* What to produce
In the data below, work out how many lines include the string "will". Only the number should be given.
+--
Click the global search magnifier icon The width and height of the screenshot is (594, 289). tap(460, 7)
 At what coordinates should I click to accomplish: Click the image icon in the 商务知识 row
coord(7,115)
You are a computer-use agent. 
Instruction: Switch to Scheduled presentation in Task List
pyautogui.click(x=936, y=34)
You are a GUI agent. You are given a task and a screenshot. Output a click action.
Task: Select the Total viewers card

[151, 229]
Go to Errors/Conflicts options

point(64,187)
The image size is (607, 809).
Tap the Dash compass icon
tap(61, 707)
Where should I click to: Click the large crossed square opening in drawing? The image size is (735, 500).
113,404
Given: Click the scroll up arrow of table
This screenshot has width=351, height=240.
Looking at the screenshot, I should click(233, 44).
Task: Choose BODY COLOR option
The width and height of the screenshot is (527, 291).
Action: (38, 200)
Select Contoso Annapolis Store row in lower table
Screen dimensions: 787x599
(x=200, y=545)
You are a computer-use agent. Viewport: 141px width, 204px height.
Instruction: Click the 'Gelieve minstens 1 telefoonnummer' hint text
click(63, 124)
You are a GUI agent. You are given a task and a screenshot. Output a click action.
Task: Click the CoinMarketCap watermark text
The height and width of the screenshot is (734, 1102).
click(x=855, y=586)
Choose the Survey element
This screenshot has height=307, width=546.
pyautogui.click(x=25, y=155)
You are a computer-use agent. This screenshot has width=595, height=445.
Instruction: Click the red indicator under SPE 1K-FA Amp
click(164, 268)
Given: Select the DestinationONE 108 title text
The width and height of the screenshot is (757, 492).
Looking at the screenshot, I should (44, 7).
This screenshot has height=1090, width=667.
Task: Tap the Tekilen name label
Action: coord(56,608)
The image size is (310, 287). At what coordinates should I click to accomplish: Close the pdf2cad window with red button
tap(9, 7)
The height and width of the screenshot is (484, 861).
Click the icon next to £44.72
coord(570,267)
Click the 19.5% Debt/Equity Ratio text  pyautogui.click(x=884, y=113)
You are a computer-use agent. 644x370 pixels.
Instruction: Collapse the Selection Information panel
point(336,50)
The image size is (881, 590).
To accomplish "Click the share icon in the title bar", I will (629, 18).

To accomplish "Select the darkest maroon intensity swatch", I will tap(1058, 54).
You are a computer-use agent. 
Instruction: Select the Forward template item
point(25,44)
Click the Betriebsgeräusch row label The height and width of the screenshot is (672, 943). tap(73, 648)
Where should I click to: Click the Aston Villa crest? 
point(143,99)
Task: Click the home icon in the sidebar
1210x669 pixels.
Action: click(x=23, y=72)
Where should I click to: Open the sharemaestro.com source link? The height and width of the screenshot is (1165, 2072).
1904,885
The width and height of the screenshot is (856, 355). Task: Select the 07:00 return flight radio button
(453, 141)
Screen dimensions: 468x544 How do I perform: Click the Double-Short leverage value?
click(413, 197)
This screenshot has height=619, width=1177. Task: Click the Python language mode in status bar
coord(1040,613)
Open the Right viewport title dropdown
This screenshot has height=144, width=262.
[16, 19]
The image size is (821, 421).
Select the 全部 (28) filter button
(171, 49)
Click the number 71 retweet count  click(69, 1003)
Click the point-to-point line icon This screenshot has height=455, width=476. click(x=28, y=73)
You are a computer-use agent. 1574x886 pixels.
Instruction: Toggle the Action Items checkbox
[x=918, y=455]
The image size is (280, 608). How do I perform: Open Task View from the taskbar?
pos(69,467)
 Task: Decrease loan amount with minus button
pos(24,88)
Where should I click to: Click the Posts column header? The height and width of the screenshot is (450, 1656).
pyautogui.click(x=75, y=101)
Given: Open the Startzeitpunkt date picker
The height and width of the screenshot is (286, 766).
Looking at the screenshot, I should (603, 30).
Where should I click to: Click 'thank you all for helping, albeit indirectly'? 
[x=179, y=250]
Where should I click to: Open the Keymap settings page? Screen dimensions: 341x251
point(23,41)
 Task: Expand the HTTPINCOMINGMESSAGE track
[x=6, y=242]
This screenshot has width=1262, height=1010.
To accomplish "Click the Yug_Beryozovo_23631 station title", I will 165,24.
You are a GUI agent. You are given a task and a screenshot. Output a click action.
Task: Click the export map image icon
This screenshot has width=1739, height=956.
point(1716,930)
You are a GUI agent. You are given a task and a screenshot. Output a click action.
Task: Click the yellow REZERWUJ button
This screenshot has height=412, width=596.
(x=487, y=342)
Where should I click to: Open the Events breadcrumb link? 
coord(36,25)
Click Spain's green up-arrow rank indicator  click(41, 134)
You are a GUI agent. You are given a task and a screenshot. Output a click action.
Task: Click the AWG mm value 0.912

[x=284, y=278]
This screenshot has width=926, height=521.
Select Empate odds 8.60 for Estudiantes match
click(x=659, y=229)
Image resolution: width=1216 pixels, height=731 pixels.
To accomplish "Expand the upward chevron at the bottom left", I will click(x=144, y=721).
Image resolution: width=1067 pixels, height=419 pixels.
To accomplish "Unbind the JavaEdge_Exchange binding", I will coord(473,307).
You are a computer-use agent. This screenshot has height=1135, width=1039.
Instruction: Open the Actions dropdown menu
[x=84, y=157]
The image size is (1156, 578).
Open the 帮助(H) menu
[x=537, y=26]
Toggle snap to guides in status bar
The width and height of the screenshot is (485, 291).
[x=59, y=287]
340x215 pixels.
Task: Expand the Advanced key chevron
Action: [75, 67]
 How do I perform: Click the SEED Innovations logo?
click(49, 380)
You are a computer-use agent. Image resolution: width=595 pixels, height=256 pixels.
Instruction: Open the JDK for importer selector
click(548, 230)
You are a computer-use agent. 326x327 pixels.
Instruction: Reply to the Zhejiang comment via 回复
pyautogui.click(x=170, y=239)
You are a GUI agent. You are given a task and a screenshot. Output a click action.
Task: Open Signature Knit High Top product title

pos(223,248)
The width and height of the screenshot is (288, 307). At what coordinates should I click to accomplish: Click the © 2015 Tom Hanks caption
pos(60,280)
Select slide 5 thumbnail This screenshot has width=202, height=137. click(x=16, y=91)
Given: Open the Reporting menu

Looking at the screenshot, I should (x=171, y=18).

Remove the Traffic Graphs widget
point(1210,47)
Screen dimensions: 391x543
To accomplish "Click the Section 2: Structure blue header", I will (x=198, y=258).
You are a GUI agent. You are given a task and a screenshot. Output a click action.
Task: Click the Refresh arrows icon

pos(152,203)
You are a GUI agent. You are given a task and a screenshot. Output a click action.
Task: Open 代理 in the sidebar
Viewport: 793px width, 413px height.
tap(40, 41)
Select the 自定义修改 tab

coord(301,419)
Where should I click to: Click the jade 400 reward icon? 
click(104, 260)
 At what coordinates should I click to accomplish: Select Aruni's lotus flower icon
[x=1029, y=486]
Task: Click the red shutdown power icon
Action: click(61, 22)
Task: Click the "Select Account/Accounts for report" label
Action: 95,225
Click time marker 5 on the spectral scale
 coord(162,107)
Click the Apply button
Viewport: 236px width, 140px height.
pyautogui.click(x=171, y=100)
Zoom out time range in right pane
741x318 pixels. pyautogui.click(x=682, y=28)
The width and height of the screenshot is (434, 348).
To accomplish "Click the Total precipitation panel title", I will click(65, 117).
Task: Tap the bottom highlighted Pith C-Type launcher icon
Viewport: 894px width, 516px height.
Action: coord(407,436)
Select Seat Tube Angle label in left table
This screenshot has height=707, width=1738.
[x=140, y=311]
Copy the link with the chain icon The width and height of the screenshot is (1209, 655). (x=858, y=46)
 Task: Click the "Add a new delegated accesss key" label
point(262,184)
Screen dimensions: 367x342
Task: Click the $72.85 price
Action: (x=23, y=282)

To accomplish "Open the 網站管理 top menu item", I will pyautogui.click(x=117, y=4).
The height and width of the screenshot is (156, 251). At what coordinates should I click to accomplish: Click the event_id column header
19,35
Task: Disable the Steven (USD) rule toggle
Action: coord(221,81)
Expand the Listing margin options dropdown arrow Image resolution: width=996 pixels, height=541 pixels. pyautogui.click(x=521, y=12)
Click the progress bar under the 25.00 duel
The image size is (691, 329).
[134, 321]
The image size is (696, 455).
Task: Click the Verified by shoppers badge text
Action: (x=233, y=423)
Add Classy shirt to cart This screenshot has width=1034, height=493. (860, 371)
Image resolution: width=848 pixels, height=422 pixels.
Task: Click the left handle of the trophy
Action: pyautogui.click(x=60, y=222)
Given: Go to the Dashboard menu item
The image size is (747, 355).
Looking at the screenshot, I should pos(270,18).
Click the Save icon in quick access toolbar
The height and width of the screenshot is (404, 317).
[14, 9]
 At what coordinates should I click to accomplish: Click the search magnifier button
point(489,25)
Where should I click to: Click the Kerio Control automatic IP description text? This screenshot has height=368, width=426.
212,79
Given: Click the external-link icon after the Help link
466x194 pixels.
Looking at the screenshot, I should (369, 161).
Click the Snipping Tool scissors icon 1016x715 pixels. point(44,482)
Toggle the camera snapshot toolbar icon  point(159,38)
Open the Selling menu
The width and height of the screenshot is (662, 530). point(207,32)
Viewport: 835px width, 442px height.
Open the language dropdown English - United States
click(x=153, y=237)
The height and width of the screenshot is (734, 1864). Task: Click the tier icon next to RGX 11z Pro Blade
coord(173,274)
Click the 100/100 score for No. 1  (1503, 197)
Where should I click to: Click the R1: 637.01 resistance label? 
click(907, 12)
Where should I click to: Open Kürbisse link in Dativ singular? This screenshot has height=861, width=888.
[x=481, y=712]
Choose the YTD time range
+--
* Response area
8